BEGIN Task input
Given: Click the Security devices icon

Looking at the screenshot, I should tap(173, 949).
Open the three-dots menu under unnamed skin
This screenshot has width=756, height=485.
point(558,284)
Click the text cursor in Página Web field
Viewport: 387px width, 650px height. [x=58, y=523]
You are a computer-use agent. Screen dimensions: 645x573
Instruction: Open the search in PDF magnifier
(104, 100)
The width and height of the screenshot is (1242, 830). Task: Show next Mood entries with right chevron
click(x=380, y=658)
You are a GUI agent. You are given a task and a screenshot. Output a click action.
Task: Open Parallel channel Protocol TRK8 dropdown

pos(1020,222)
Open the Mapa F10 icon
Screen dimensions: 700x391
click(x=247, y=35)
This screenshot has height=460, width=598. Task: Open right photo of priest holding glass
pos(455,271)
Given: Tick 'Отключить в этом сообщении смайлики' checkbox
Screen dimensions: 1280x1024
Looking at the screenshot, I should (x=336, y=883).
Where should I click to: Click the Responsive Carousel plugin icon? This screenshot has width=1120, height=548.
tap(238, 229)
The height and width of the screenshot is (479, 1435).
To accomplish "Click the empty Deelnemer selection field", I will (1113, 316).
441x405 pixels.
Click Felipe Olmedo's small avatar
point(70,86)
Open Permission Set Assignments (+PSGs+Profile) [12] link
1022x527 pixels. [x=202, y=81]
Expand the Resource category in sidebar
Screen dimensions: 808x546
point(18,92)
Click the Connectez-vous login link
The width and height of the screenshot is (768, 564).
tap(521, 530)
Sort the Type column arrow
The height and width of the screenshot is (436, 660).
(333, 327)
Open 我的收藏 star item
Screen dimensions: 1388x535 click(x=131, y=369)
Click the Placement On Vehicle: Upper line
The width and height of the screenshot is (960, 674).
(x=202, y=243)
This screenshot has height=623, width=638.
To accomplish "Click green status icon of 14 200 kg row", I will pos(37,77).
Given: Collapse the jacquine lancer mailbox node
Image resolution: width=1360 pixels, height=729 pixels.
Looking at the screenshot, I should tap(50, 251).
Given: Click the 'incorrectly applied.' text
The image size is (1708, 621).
END Task input
Would you copy out exactly the lines above that start at the one containing "Open 我的收藏 star item" and end at the one containing "This screenshot has height=623, width=638.", inclusive?

_Exercise output_
Open 我的收藏 star item
Screen dimensions: 1388x535 click(x=131, y=369)
Click the Placement On Vehicle: Upper line
The width and height of the screenshot is (960, 674).
(x=202, y=243)
This screenshot has height=623, width=638.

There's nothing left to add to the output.